:: Pixel coordinate grounding data ::

☆ ☆ ☆

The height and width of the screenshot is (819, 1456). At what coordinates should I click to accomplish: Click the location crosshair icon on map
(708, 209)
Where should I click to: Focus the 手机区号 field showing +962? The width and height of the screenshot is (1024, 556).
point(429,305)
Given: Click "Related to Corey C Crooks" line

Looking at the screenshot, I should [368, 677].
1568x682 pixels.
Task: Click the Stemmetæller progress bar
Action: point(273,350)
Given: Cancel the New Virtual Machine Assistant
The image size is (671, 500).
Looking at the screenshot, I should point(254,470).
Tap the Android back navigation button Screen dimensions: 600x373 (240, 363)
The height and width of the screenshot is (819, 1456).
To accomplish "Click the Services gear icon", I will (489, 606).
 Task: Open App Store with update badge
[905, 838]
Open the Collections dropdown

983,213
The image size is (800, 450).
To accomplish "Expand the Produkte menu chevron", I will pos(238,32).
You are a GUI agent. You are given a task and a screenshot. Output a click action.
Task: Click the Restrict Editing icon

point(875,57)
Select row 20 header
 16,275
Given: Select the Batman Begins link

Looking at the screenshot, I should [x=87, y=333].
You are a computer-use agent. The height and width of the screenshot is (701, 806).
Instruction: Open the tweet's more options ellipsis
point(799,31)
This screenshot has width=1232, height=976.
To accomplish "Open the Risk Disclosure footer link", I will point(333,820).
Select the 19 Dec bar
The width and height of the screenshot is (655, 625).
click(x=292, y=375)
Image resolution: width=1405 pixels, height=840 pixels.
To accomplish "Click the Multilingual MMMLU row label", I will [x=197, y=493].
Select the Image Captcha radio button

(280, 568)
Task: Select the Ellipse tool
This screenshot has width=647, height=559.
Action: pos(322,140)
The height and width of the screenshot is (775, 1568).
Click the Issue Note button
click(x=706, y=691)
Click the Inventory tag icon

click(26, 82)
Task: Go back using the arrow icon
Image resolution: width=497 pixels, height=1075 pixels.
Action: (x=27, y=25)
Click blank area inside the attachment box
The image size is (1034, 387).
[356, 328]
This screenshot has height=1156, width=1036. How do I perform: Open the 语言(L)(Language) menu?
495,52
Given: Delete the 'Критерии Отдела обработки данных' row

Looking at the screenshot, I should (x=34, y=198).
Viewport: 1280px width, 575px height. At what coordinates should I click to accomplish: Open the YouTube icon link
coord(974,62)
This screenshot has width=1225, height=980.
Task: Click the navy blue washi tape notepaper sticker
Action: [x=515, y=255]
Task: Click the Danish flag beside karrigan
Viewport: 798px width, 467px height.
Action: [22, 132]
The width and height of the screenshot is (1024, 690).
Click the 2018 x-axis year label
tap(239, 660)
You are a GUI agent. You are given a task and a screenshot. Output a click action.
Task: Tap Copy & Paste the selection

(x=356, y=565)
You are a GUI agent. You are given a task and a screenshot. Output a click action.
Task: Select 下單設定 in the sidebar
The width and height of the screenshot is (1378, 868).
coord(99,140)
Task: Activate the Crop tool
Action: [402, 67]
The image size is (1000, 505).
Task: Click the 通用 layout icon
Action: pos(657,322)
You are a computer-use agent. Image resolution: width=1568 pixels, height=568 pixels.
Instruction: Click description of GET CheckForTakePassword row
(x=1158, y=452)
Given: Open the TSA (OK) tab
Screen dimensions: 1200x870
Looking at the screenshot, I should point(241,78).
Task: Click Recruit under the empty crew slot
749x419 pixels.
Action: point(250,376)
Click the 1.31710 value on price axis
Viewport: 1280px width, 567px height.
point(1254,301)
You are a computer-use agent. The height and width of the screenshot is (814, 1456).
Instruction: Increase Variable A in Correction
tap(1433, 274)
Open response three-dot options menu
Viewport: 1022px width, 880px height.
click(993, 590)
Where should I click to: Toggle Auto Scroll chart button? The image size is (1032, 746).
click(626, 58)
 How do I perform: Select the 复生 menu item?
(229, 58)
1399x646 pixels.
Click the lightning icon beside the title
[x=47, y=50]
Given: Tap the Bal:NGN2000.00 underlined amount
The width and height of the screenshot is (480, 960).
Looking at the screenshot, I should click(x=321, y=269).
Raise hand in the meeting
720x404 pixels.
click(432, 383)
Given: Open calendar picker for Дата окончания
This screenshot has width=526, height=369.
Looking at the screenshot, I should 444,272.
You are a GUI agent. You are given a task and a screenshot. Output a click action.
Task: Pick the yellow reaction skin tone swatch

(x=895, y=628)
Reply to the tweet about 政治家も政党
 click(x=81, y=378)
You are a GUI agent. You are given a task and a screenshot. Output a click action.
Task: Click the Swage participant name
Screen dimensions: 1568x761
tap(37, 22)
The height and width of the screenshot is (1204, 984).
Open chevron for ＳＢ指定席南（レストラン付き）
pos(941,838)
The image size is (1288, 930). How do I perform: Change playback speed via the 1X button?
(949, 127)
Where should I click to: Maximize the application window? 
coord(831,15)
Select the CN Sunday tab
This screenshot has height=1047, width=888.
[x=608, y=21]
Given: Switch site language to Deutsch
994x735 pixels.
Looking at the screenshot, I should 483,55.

☆ ☆ ☆

:: Task to complete ::
The data above is to be returned exactly, with nothing altered.

:: Answer box ::
The height and width of the screenshot is (819, 1456). At what coordinates should I click to accomplish: Click the location crosshair icon on map
(708, 209)
Where should I click to: Focus the 手机区号 field showing +962? The width and height of the screenshot is (1024, 556).
point(429,305)
Given: Click "Related to Corey C Crooks" line

Looking at the screenshot, I should [368, 677].
1568x682 pixels.
Task: Click the Stemmetæller progress bar
Action: point(273,350)
Given: Cancel the New Virtual Machine Assistant
The image size is (671, 500).
Looking at the screenshot, I should point(254,470).
Tap the Android back navigation button Screen dimensions: 600x373 (240, 363)
The height and width of the screenshot is (819, 1456).
To accomplish "Click the Services gear icon", I will (489, 606).
 Task: Open App Store with update badge
[905, 838]
Open the Collections dropdown

983,213
The image size is (800, 450).
To accomplish "Expand the Produkte menu chevron", I will pos(238,32).
You are a GUI agent. You are given a task and a screenshot. Output a click action.
Task: Click the Restrict Editing icon

point(875,57)
Select row 20 header
 16,275
Given: Select the Batman Begins link

Looking at the screenshot, I should [x=87, y=333].
You are a computer-use agent. The height and width of the screenshot is (701, 806).
Instruction: Open the tweet's more options ellipsis
point(799,31)
This screenshot has width=1232, height=976.
To accomplish "Open the Risk Disclosure footer link", I will point(333,820).
Select the 19 Dec bar
The width and height of the screenshot is (655, 625).
click(x=292, y=375)
Image resolution: width=1405 pixels, height=840 pixels.
To accomplish "Click the Multilingual MMMLU row label", I will [x=197, y=493].
Select the Image Captcha radio button

(280, 568)
Task: Select the Ellipse tool
This screenshot has width=647, height=559.
Action: pos(322,140)
The height and width of the screenshot is (775, 1568).
Click the Issue Note button
click(x=706, y=691)
Click the Inventory tag icon

click(26, 82)
Task: Go back using the arrow icon
Image resolution: width=497 pixels, height=1075 pixels.
Action: (x=27, y=25)
Click blank area inside the attachment box
The image size is (1034, 387).
[356, 328]
This screenshot has height=1156, width=1036. How do I perform: Open the 语言(L)(Language) menu?
495,52
Given: Delete the 'Критерии Отдела обработки данных' row

Looking at the screenshot, I should (x=34, y=198).
Viewport: 1280px width, 575px height. At what coordinates should I click to accomplish: Open the YouTube icon link
coord(974,62)
This screenshot has width=1225, height=980.
Task: Click the navy blue washi tape notepaper sticker
Action: [x=515, y=255]
Task: Click the Danish flag beside karrigan
Viewport: 798px width, 467px height.
Action: [22, 132]
The width and height of the screenshot is (1024, 690).
Click the 2018 x-axis year label
tap(239, 660)
You are a GUI agent. You are given a task and a screenshot. Output a click action.
Task: Tap Copy & Paste the selection

(x=356, y=565)
You are a GUI agent. You are given a task and a screenshot. Output a click action.
Task: Select 下單設定 in the sidebar
The width and height of the screenshot is (1378, 868).
coord(99,140)
Task: Activate the Crop tool
Action: [402, 67]
The image size is (1000, 505).
Task: Click the 通用 layout icon
Action: pos(657,322)
You are a computer-use agent. Image resolution: width=1568 pixels, height=568 pixels.
Instruction: Click description of GET CheckForTakePassword row
(x=1158, y=452)
Given: Open the TSA (OK) tab
Screen dimensions: 1200x870
Looking at the screenshot, I should point(241,78).
Task: Click Recruit under the empty crew slot
749x419 pixels.
Action: point(250,376)
Click the 1.31710 value on price axis
Viewport: 1280px width, 567px height.
point(1254,301)
You are a computer-use agent. The height and width of the screenshot is (814, 1456).
Instruction: Increase Variable A in Correction
tap(1433, 274)
Open response three-dot options menu
Viewport: 1022px width, 880px height.
click(993, 590)
Where should I click to: Toggle Auto Scroll chart button? The image size is (1032, 746).
click(626, 58)
 How do I perform: Select the 复生 menu item?
(229, 58)
1399x646 pixels.
Click the lightning icon beside the title
[x=47, y=50]
Given: Tap the Bal:NGN2000.00 underlined amount
The width and height of the screenshot is (480, 960).
Looking at the screenshot, I should click(x=321, y=269).
Raise hand in the meeting
720x404 pixels.
click(432, 383)
Given: Open calendar picker for Дата окончания
This screenshot has width=526, height=369.
Looking at the screenshot, I should 444,272.
You are a GUI agent. You are given a task and a screenshot. Output a click action.
Task: Pick the yellow reaction skin tone swatch

(x=895, y=628)
Reply to the tweet about 政治家も政党
 click(x=81, y=378)
You are a GUI agent. You are given a task and a screenshot. Output a click action.
Task: Click the Swage participant name
Screen dimensions: 1568x761
tap(37, 22)
The height and width of the screenshot is (1204, 984).
Open chevron for ＳＢ指定席南（レストラン付き）
pos(941,838)
The image size is (1288, 930). How do I perform: Change playback speed via the 1X button?
(949, 127)
Where should I click to: Maximize the application window? 
coord(831,15)
Select the CN Sunday tab
This screenshot has height=1047, width=888.
[x=608, y=21]
Given: Switch site language to Deutsch
994x735 pixels.
Looking at the screenshot, I should 483,55.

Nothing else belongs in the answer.